Required task: Copy out word for word the lines in the items that begin with the line containing "Click the info icon next to Ocultar valores" and end with the line containing "1415x802 pixels.", with both of those lines included and nothing else.

Task input:
--- START ---

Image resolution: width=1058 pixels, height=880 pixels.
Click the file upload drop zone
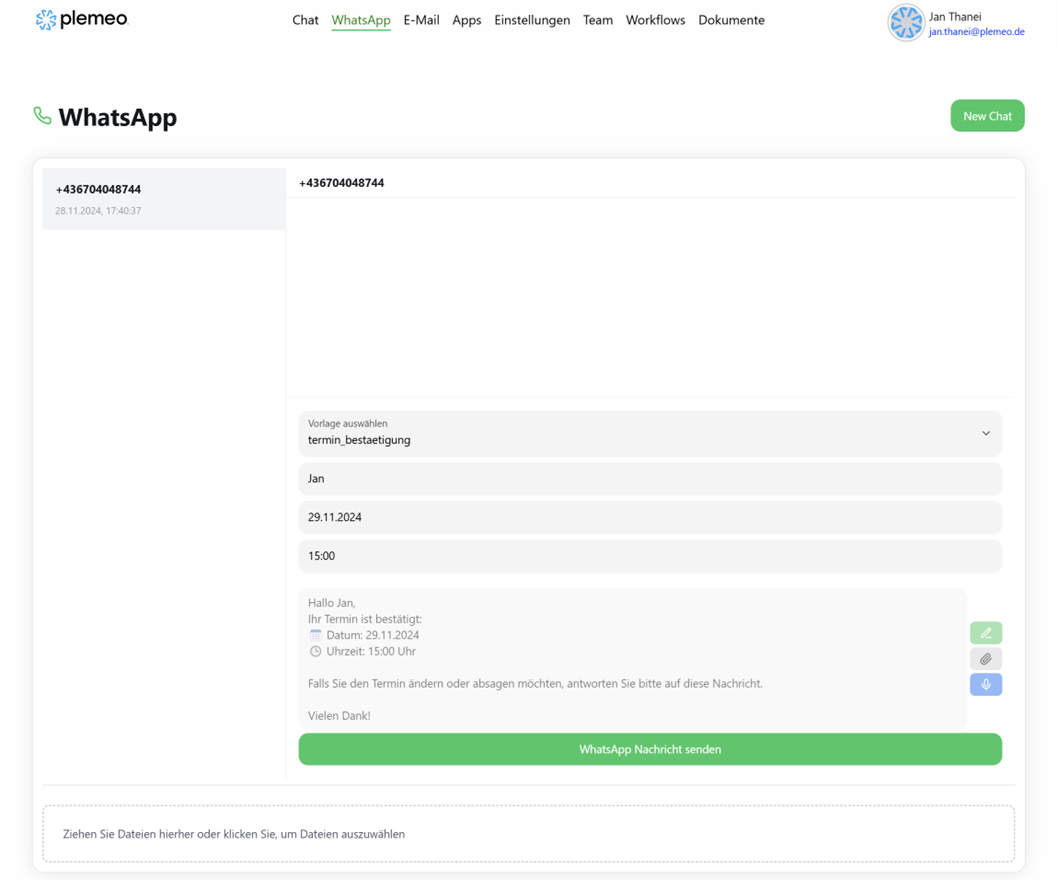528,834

--- END ---
--- START ---

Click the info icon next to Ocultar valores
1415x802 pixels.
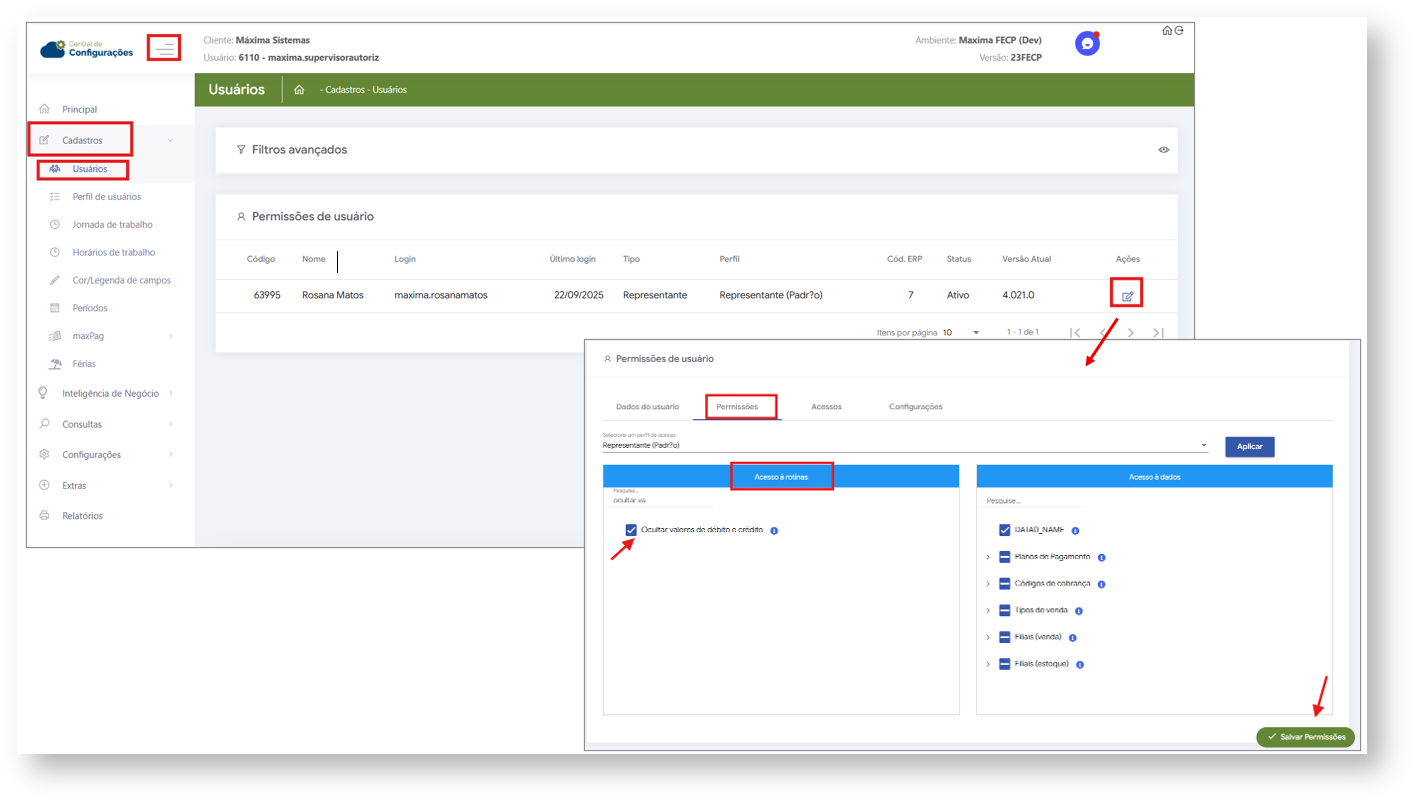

--- END ---
--- START ---

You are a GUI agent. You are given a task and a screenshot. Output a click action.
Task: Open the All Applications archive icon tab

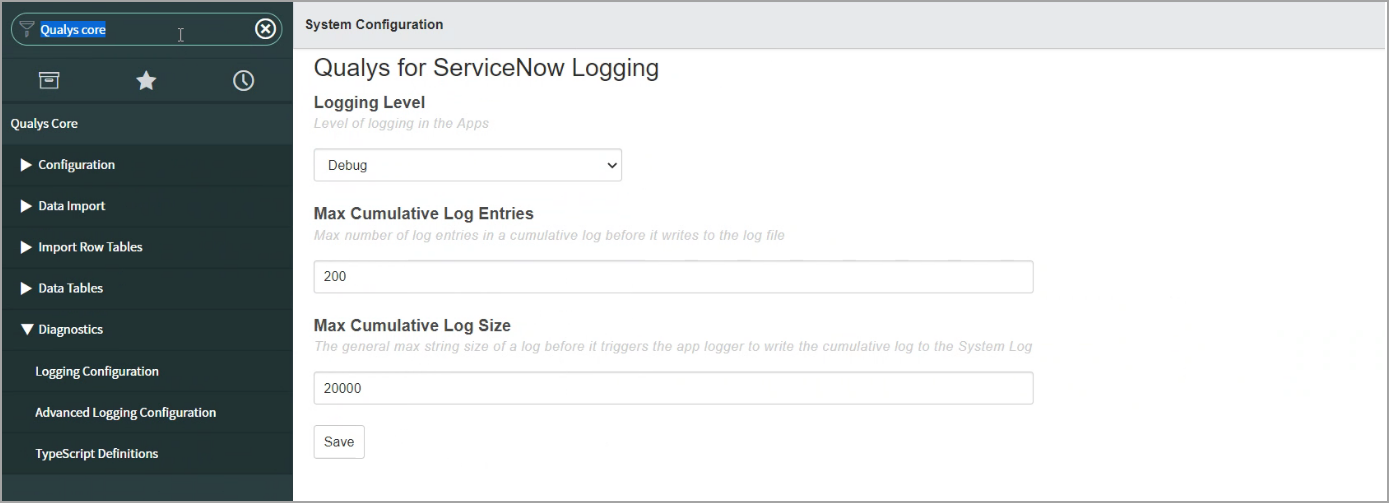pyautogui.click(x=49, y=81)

--- END ---

Result of this exercise:
Click the info icon next to Ocultar valores
1415x802 pixels.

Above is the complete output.